The Michigan Amateur Radio Club suggested that he and Helen help out with Trine’s club.
“Amateur radio is a good thing to have at school,” he said. “It gives you a lot of hands-on experience and you come out of school running and with a training that goes beyond reading books and doing lab experiments.”
Building communication, electronics skills
Woolverton said the main goal of the reborn club is for members to learn and practice amateur radio skills, both how to communicate with others and to make sure the equipment is functioning optimally.
Mayer, whose grandfather was an amateur radio operator, said he had always had an interest in radio but became addicted once he joined Trine’s club.
“The amateur radio community is wonderful to get involved in,” he said. “Anyone you meet live or in person is always happy to share their hobby with a younger generation, and share tips and stories on how they set up their stations or built antennas. “
Tuholski said club members gain confidence by learning to build transmitters and speaking on the air.
“I really enjoyed the process of learning radio transmission and communication,” he said. “Watching myself and other club members go from being unsure of how to speak on air to now where we frequently use the radio just to talk has been great. “
Besides presenting members with a fun, lifelong hobby, Mayer said, amateur radio offers an edge during job interviews.
“Several members mentioned that they were a licensed ham operator during an interview and found out that the person they were interviewing with was also a licensed hobbyist,” said the Mechanical Engineering major. “In terms of CV boosters, I think it shows a real interest in electronics, beyond what you might learn in the classroom.”

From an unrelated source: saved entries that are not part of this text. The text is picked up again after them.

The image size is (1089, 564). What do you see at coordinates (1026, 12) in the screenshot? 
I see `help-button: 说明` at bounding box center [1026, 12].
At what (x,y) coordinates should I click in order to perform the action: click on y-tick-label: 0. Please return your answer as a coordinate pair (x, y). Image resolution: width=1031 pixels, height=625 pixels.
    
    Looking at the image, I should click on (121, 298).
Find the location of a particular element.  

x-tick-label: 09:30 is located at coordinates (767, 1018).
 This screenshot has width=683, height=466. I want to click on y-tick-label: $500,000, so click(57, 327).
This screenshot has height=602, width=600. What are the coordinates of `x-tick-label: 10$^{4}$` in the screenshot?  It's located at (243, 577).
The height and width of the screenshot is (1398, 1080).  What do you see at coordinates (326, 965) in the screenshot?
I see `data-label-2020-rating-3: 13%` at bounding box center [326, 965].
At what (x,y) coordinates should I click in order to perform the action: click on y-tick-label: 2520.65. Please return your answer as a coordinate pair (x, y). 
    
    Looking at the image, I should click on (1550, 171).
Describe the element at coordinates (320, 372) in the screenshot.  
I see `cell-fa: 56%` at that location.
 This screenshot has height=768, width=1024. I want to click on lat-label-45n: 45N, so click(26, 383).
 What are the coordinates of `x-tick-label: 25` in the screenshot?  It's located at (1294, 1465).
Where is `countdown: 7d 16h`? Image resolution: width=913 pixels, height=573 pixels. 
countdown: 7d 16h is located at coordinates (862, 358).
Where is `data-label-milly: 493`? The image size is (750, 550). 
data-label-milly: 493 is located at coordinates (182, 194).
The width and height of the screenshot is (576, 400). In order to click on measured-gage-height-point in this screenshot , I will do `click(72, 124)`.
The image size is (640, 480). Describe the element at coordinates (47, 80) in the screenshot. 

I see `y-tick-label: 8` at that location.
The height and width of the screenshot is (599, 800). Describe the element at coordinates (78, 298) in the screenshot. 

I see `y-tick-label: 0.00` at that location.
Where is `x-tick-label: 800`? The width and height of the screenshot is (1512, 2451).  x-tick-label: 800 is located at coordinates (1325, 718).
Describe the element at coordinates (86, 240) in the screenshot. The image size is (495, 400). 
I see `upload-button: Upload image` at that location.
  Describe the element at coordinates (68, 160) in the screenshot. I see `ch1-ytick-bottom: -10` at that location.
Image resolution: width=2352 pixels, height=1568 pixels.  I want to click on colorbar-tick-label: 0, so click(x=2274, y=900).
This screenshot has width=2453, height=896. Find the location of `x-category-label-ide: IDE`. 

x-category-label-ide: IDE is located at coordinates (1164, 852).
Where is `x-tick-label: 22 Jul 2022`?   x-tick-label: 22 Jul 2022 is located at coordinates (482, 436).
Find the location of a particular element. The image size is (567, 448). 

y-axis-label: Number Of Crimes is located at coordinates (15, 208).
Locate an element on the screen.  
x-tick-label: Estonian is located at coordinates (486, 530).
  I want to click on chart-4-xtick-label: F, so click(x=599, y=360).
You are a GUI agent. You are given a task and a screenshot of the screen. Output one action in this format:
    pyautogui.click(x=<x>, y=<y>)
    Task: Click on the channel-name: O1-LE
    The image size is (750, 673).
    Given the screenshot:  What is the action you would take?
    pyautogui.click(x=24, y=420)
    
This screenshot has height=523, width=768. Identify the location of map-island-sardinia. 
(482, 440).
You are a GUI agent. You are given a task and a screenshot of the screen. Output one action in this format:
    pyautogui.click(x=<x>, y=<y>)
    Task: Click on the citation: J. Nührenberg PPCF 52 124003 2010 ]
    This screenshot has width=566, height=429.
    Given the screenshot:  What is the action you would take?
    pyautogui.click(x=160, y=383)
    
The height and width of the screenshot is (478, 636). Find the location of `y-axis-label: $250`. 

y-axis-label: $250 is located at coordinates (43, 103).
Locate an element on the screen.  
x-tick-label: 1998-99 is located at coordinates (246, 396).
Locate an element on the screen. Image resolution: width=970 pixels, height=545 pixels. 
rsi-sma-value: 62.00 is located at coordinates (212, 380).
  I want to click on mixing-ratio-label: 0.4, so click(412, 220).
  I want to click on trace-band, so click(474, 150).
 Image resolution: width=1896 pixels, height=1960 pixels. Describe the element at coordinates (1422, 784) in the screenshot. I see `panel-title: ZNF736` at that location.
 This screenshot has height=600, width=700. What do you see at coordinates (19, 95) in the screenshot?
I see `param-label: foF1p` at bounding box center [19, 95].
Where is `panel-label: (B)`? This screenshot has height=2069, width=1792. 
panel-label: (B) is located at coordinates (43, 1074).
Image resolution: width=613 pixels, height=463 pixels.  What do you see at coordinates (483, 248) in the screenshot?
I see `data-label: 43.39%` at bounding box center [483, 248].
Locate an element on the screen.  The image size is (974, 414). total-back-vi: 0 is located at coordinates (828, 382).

Woolverton also notes that ham radio is essential in emergency situations.
“In disasters, when communication is interrupted, amateur radio operators are often used as lines of communication and to provide support,” he said.
Materials, donations welcome
The club currently has enough portable radios, operating at five watts and covering the VHF and UHF frequency bands, for each member to check out one for the semester. It also has high-frequency radios, one of which is a software-defined radio connected to the antenna on the roof that allows the club to send and receive signals over long distances.
Becher noted that Hams are constantly buying new equipment as technology updates, and Trine’s club is a good destination for older equipment.
“You buy these things all the time like a ham and then the other thing becomes something you don’t need anymore,” he said, noting that college clubs can either reuse the equipment or the sell at an amateur radio event.
Anyone wishing to support the Trine Amateur Radio Club with monetary or equipment donations can contact Woolverton at email@example.com.
“As we expand our arsenal of equipment, we can begin to participate in more and more amateur radio activities,” said Mayer, the club president.